Version 1.9 of neural network and tensor computation framework PyTorch is now available. The 3400-plus commits in the update are expected to help the project become a more viable option for distributed training and mobile scenarios, improving performance along the way.

With a strong competitor in the form of Google’s TensorFlow, Facebook’s PyTorch team is trying to make big step towards wider applicability by finally graduating important features such as complex autograd and the linear algebra modul torch.linalg into stable. As of v1.9, PyTorch includes acceleration-supporting implementations of the linear algebra functions that can be found in the popular NumPy library, and the capability to calculate complex gradients as well as optimise loss functions.

Researchers looking to share their models should take a look at the still experimental new packaging format torch.package. Resulting archives can be recognised by the .pt extension and include model data like parameters and buffers, along with its code in their simplest form. Code dependencies are said to be automatically found as well, turning the package into a self-contained unit designed to make for easy experiment reproducibility.  

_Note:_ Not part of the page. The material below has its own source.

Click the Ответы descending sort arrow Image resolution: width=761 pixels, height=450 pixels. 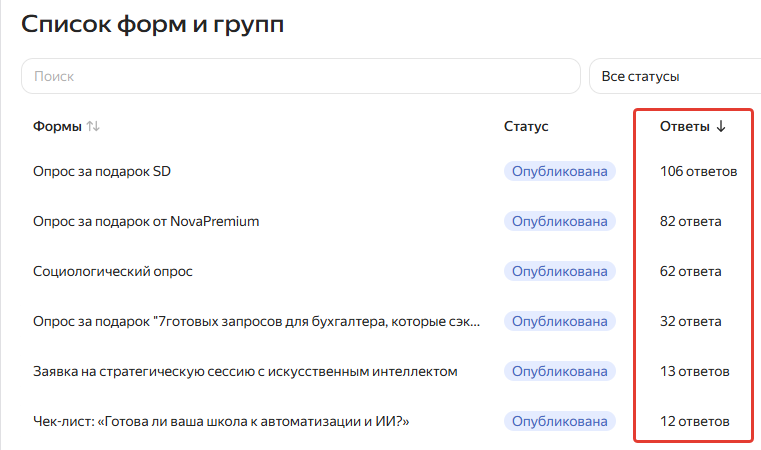click(x=721, y=126)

PyTorch worker process runner and coordinator, TorchElastic, got moved into the PyTorch core, confirming the importance of distributed training for the project. Other still in beta improvements in this area include CUDA support in RPC, and the option to reduce the size of per-process optimizer states by combining ZeroRedundancyOptimizer with DistributedDataParallel.

Teams with a focus on machine learning on mobile and edge devices might profit from the newly released Mobile Interpreter. The slimmed down version of the PyTorch runtime is mainly meant to score with a reduced binary size. 

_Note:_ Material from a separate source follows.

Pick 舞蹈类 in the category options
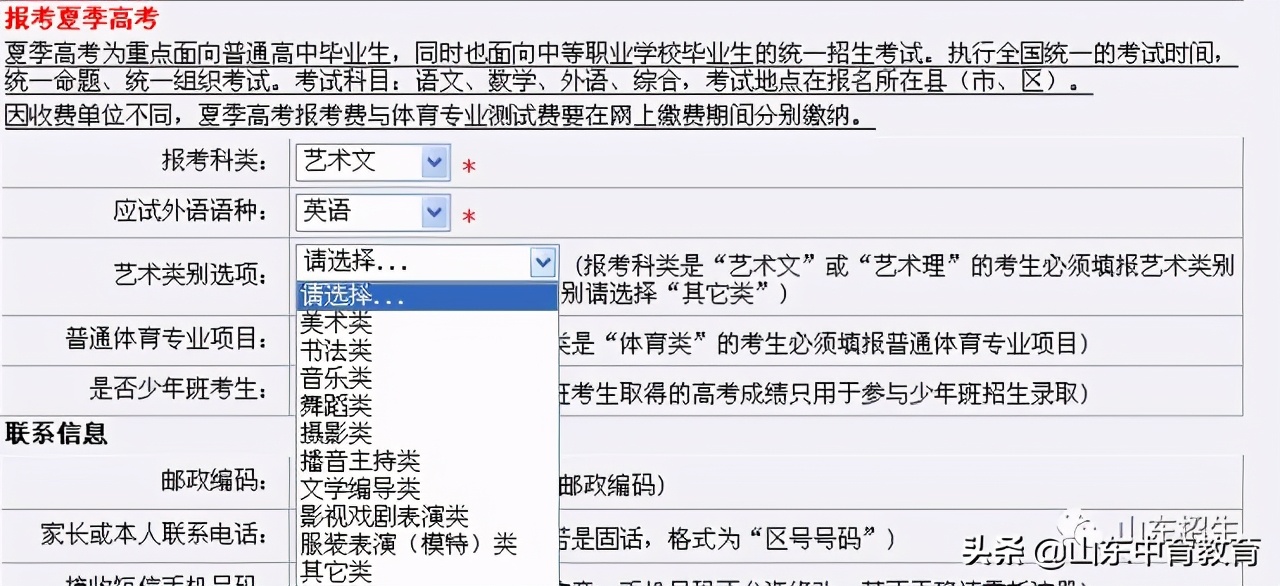Viewport: 1280px width, 586px height. point(330,404)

The freezing API has reached stable status in PyTorch 1.9, providing a more reliable way to inline module parameters and attribute values as constants into internal TorchScript representations. This practice was recommended by PyTorch to achieve better performance for model deployment.

PyTorch Profiler has been refined further and in the update version allows GPU profiling and comes with TensorBoard visualisation for a better overview. The associated API has also learned to support Windows and Mac builds, and handle long-running jobs as well as distributed collectives. The inference mode API has reached beta status as well and promises a “significant speed-up for inference workloads while remaining safe and ensuring no incorrect gradients can ever be computed,” Facebook said.

Along with the framework update, the PyTorch team pushed out new versions of libraries including TorchVision, TorchAudio, and TorchText. Computer vision package TorchVision, for example, has become more mobile friendly through the introduction of object detection architecture SSDlite, quantized kernels to reduce memory usage, and preliminary iOS support in the form of pre-compiled binaries for C++ operators. 

It also includes a regular SSD variant which is meant to provide good and quick detection results for low resolution pictures especially, various speed optimisations and the option to decode JPEGs on the GPU. Version 0.9 of TorchAudio also saw the audio library gaining wav2vec2.0 model architectures, which are meant to make running speech recognition easier amongst other things. Other improvements centred on automatic differentiation, resampling, and Windows support.

Language processing lib TorchText has replaced its Vocab class with a new module, which was designed not only to improve look-up time but also supports TorchScript for model creation.